A Agência de Inovação da Unicamp (Universidade
Estadual de Campinas), denominada Inova) e que foi criada no segundo
semestre do ano passado, oficializa amanhã, em Campinas,
a assinatura de oito convênios de Transferência de Tecnologia
(TT) com empresas privadas. Os acordos prevêem a exploração
comercial da tecnologia por um período entre 10 e 15 anos
.
Com estes, a Inova alcança em seis meses a
marca de nove convênios "guarda-chuva" assinados,
o que permitirá o licenciamento de 22 patentes para o desenvolvimento
de produtos por empresas privadas.

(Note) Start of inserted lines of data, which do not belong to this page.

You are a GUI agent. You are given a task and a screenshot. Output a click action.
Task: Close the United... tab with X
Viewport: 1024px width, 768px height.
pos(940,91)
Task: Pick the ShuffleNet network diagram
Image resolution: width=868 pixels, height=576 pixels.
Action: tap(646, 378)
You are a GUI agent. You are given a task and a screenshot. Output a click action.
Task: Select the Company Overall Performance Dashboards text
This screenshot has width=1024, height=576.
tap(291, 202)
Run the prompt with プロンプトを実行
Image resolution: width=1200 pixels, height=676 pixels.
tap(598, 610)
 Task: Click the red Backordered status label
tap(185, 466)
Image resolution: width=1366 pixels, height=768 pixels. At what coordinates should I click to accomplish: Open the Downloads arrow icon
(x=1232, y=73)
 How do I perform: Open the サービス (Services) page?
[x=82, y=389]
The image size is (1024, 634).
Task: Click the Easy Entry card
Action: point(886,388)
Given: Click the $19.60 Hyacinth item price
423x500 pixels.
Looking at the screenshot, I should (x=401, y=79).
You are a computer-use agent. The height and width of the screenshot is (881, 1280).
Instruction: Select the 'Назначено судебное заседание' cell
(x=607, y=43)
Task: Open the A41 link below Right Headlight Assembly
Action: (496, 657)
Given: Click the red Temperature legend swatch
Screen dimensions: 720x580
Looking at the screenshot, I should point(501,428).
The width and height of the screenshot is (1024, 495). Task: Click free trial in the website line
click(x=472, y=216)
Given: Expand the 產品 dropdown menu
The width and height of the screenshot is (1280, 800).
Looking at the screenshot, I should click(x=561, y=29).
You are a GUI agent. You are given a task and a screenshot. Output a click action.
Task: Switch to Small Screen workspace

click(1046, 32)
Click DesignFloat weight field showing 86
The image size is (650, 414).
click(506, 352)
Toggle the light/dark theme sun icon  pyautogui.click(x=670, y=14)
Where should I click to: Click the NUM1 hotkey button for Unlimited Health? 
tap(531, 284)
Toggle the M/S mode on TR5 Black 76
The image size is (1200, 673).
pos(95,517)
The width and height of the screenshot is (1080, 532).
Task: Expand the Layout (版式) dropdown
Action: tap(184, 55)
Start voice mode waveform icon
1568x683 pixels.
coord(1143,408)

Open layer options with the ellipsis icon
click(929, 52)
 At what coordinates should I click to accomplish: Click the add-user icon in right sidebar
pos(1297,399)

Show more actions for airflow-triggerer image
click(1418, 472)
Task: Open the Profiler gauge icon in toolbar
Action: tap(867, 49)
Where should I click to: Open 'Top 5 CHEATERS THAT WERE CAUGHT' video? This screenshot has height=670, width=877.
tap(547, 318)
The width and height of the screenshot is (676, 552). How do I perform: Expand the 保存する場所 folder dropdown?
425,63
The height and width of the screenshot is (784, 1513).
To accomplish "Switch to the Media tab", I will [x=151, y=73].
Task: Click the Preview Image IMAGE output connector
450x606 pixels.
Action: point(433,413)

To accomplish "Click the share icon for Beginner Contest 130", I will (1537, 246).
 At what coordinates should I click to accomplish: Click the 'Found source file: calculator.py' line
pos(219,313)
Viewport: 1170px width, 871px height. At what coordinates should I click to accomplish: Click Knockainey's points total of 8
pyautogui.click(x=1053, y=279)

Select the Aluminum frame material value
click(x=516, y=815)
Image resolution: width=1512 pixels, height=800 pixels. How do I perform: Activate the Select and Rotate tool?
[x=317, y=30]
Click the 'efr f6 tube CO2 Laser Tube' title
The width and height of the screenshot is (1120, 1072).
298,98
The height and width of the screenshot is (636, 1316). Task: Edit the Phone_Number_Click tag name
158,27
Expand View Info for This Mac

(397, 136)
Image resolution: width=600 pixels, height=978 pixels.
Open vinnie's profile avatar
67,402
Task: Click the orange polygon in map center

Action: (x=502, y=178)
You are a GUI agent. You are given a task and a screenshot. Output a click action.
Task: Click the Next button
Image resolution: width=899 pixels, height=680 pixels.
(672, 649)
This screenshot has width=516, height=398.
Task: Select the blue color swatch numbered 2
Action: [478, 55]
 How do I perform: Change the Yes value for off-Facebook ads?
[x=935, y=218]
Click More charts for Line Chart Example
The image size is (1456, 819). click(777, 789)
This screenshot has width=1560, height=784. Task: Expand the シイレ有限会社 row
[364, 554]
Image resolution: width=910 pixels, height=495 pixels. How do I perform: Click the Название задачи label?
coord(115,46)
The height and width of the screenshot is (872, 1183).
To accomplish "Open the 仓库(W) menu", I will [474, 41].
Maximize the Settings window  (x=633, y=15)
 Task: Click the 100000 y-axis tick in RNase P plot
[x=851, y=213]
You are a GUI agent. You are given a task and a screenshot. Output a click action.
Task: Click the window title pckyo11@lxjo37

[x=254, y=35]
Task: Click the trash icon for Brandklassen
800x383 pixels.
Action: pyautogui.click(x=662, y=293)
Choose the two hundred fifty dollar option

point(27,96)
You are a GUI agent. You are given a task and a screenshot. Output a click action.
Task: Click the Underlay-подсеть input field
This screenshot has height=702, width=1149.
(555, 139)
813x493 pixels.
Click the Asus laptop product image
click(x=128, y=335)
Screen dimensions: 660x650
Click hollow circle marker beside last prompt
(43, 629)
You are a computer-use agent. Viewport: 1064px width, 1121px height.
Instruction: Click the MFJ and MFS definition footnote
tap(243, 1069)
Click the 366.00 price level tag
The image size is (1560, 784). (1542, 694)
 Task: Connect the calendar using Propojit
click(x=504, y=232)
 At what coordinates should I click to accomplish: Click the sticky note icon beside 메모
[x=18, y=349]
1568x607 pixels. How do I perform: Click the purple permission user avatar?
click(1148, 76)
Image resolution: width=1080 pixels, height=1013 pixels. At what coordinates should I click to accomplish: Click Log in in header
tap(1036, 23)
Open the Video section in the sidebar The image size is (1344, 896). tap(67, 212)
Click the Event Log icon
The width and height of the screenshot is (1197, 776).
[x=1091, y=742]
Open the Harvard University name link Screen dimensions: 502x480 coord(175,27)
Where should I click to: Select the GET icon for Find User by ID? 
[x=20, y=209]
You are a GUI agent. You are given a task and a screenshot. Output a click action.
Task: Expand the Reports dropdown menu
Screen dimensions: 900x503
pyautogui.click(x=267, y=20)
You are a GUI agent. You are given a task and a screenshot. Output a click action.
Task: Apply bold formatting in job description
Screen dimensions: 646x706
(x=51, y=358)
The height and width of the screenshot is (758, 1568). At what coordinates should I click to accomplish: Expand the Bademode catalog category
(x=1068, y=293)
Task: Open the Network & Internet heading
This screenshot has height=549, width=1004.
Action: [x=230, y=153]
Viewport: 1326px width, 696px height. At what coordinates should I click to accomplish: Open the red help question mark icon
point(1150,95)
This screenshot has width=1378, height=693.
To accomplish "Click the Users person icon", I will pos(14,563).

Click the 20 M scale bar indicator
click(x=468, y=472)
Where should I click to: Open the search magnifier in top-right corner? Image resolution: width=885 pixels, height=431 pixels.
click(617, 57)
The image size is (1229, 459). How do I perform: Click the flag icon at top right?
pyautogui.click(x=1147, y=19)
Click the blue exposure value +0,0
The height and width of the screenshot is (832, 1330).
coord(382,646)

A dúvida inicial sobre
a eficácia do modelo de licenciamento construído pela
Unicamp desaparece definitivamente com os novos contratos.
Com estes números, o desempenho da Unicamp em licenciamentos
é recorde, o que ratifica a avaliação inicial
de que o projeto de criar um mecanismo institucional para ligar
universidade e mercado funcionou. A Inova já tem conversado
com outras universidades sobre o modelo adotado pela instituição.
Entras as universidades estão a USP (Universidade de São
Paulo) e as universidades federais de Minas Gerais, Pernambuco e
Rio Grande do Sul.
Uma possibilidade em estudo é o uso
da estrutura da Inova em Campinas para prestação de
serviço. A agência tem cerca de 30 pessoas, mas além
da área de gestão de propriedade intelectual, a Inova
tem ainda áreas de parcerias e parque tecnológico
e incubadora.
Trabalho árduo - Em
um semestre, a Inova viabilizou a transferência à mercado
de um número três vezes maior de patentes do que em
toda a história da Universidade. Foram sete até o
final de 2003, o que gera, segundo expectativa da Funcamp (fundação
responsável pela gestão destas patentes), cerca de
R$ 1 milhão em royalties em dez anos.
Com a nova carteira de licenciamentos, a perspectiva
é outra. Segundo Rosana Ceron di Giorgio, diretora de propriedade
intelectual da Inova, a expectativa é que a partir do quinto
ano, as receitas oriundas de royalties gerados a partir destes acordos
chegarão a R$ 14 milhões por ano.
Ao final de cinco anos, a Unicamp quer chegar
a uma carteira com 100 licenciamentos, o que elevaria a instituição
ao patamar de grandes universidades no mundo. Ainda neste ano, a
Inova acredita que possa fechar mais sete convênios.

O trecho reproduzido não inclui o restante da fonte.